**SUPPLIED MATERIAL:**
'''

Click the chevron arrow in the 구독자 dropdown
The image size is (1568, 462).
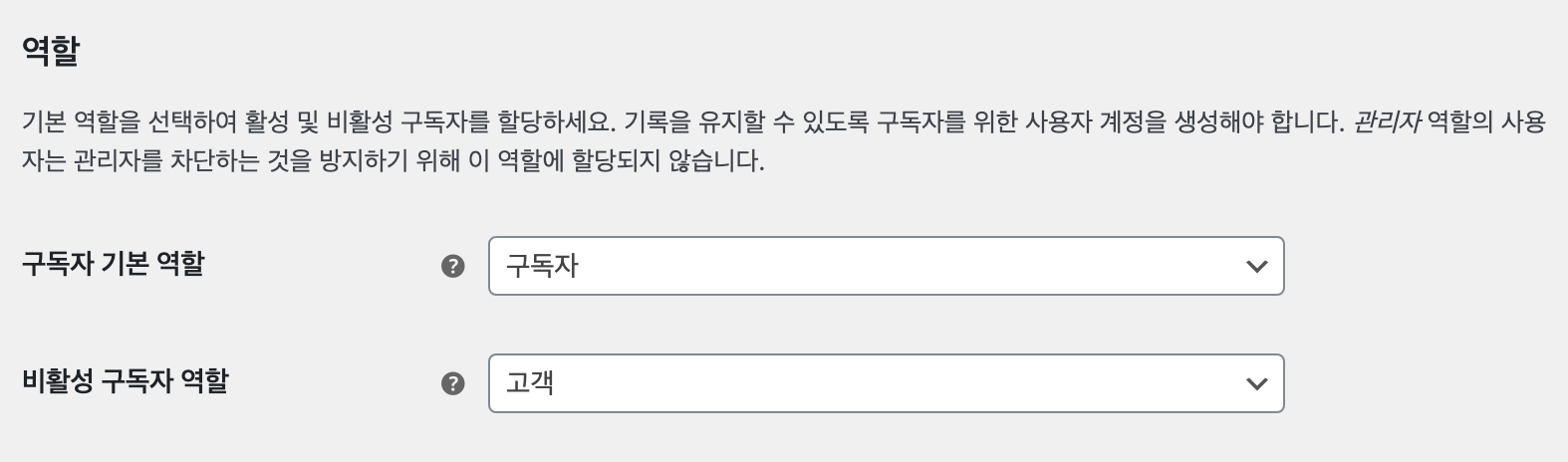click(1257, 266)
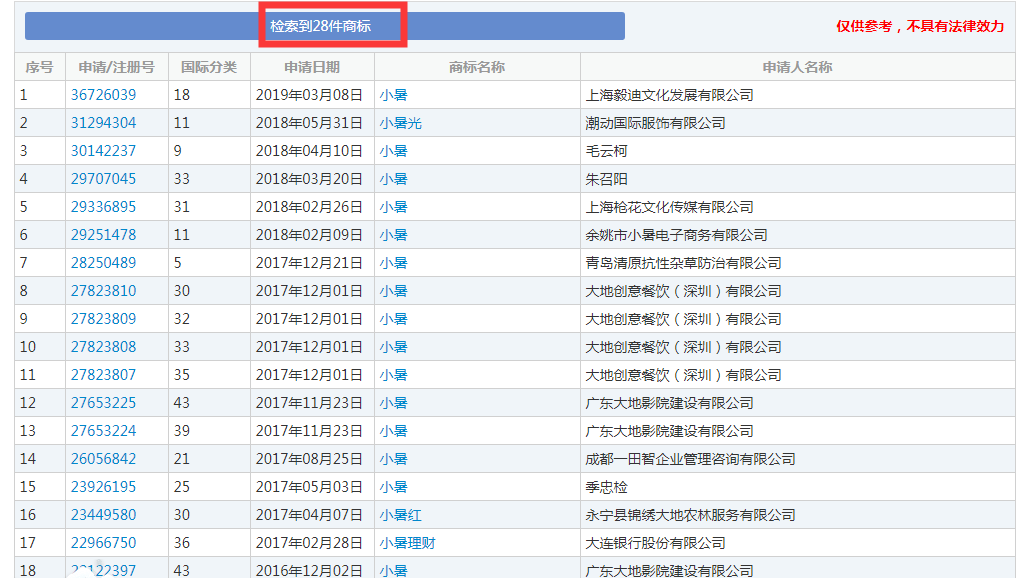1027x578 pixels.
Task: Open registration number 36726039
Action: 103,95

'''
'''

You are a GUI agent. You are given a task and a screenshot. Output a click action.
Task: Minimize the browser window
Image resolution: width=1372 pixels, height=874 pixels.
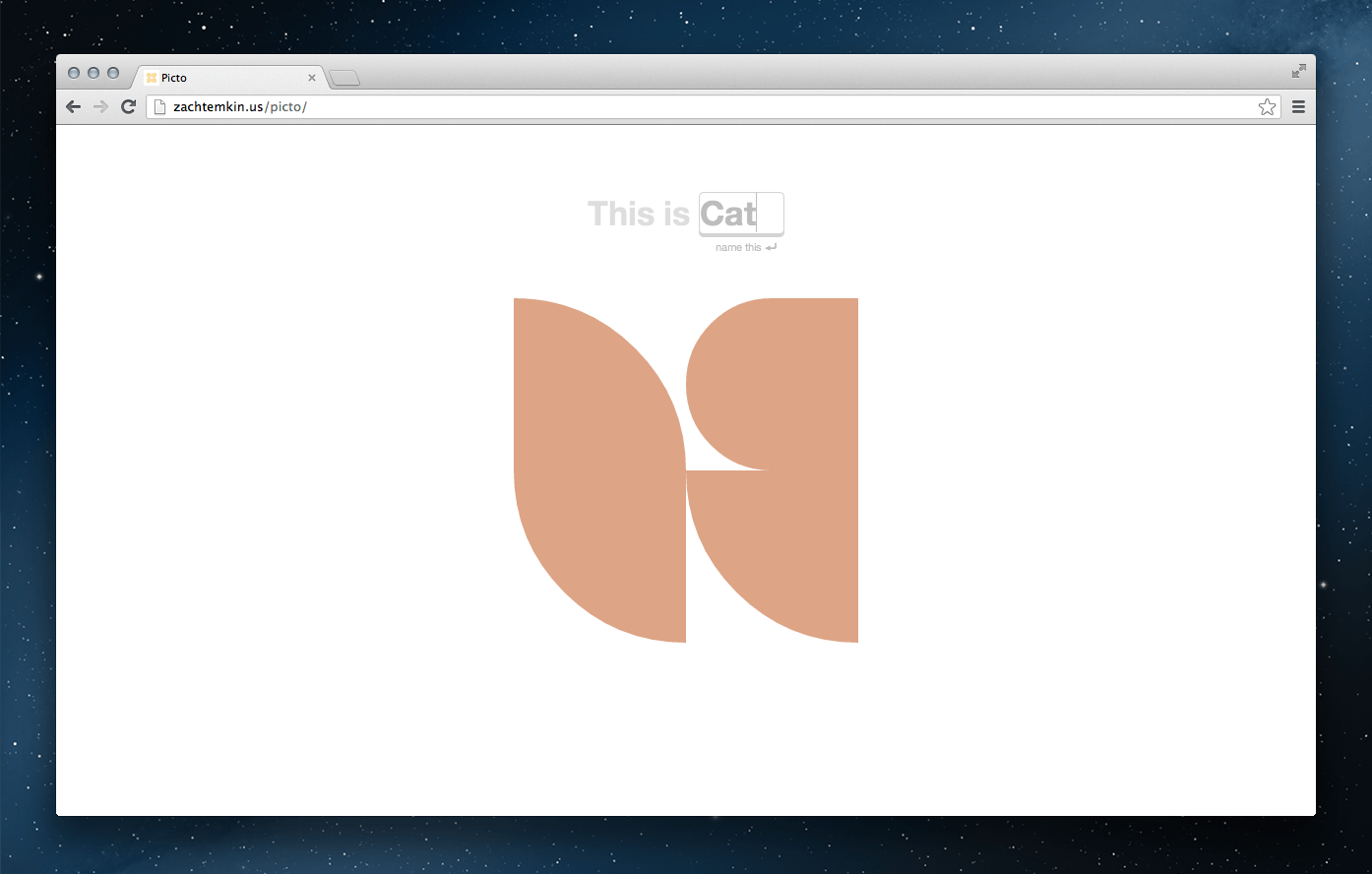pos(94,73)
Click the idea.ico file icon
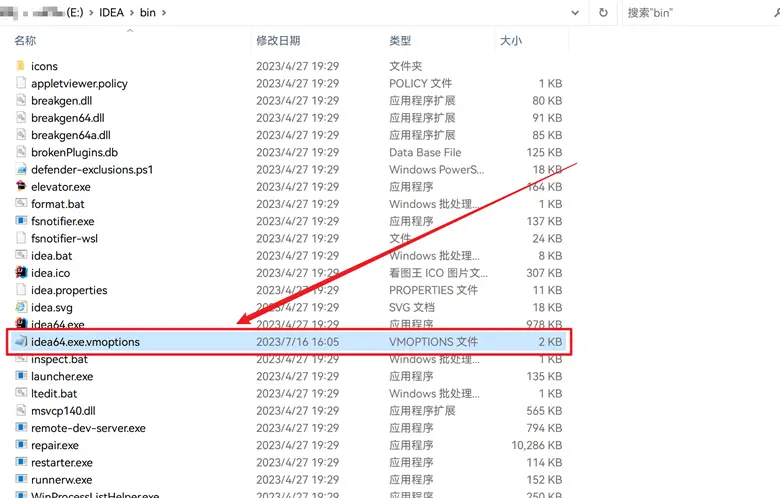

'''
'''

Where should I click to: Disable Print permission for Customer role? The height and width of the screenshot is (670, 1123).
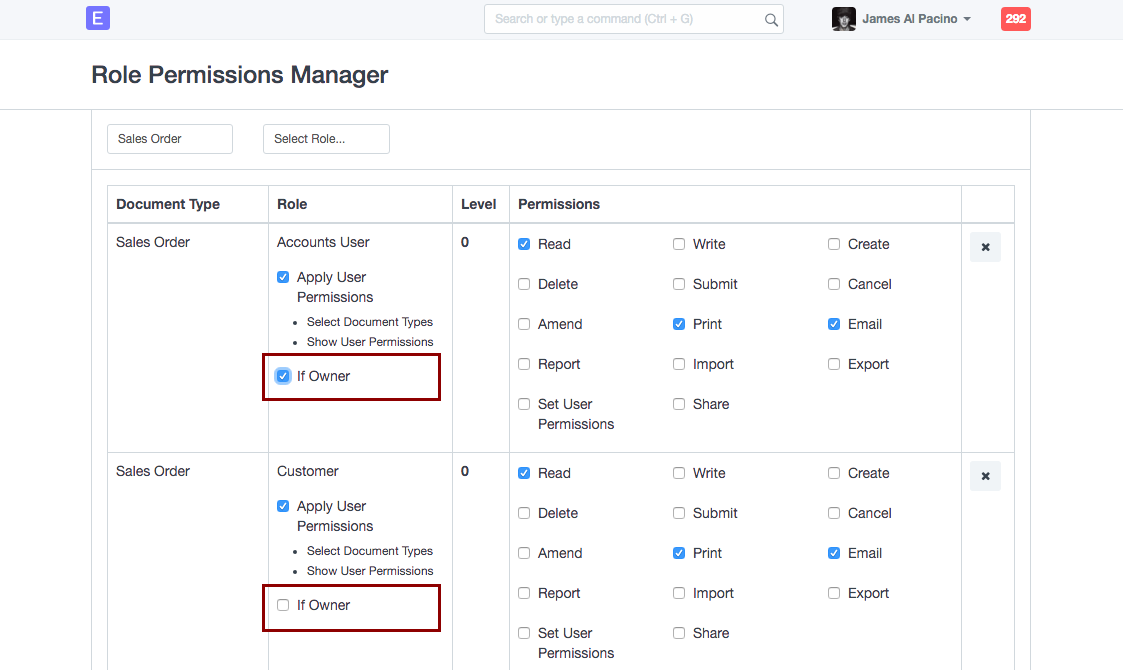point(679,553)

'''

**TASK DETAILS:**
What you write out is the stretch of entries from the line containing "You are a GUI" to the line containing "Click the idea.ico file icon", word for word, with both end lines and no pictures.

**TASK RESPONSE:**
You are a GUI agent. You are given a task and a screenshot. Output a click action.
Task: Minimize the browser window
Image resolution: width=1372 pixels, height=874 pixels.
pos(94,73)
Click the idea.ico file icon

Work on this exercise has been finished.